Değerli okurlarım… Merhaba… Yeni bir konu ve yeni bir olguda sizlerle birlikte olmak, sizlere ışık tutacak, farklı düşünmeye yelken açacak bir meselede paylaşımda bulunmak üzere merhaba…
Bugün, son günlerde dikkatimi çeken çok güzel bir sosyal medya paylaşımından sizlere bahsetmek istiyorum … Geçenlerde ‘Z Kuşağının Cevabı’ başlıklı bir sosyal medya paylaşımı okudum. O kadar hoşuma gitti ki bu konuya değinmeden edemeyeceğim doğrusu….

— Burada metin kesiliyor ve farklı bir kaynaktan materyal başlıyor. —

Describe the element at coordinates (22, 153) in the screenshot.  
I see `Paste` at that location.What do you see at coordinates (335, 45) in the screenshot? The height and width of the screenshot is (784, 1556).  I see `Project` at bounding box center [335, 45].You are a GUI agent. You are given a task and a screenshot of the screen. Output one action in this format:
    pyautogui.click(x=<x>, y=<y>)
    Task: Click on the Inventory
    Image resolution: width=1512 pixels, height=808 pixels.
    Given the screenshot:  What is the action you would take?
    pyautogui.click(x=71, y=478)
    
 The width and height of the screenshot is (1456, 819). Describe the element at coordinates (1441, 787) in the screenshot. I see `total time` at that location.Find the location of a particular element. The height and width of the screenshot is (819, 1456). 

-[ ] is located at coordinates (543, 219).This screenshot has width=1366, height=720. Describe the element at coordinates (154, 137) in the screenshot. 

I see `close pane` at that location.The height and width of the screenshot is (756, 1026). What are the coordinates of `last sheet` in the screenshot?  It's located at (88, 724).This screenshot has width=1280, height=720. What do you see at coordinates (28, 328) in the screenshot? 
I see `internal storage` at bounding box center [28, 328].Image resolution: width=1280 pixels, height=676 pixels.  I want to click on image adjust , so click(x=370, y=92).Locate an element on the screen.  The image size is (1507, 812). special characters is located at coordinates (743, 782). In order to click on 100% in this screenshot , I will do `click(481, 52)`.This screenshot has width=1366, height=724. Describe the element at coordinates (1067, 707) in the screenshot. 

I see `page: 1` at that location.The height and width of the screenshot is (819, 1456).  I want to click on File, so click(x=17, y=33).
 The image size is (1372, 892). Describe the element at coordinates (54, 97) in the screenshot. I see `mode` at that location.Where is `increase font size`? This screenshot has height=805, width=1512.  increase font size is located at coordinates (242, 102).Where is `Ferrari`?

Okuduğum bu yazıda benim çok sevdiğim ‘Z’ Kuşağını temsil eden 21 yaşında üniversite öğrencimiz o kadar güzel tespitlerde bulunmuş ki gençliğin nereye gitmekte olduğundan başlamış, eğitimden, ülkenin şartlarından, sosyal durumdan, film konularından yol alarak tüm kuşaklara masal olmaması gereken bir demeçle bitirmiş… Yazdıklarını okuduğumda 21 yaşındaki bir gencin bu kadar önemli tespitlerde bulunuyor olması ile gurur duymadım desem yalan olur!
Şimdi haydi gelin bu gencimizin önemli kritikleri düşünebileceğimiz önemli cümlelerinden alıntılara:
‘Madem bu ülkede yaşayan insanları gençler ve yetişkinler olarak iyiye ayırdınız!
Gençlerin nereye gittiğinden çok yetişkinlerin nerede durduğuyla ilgilenmeniz gerekmiyor mu?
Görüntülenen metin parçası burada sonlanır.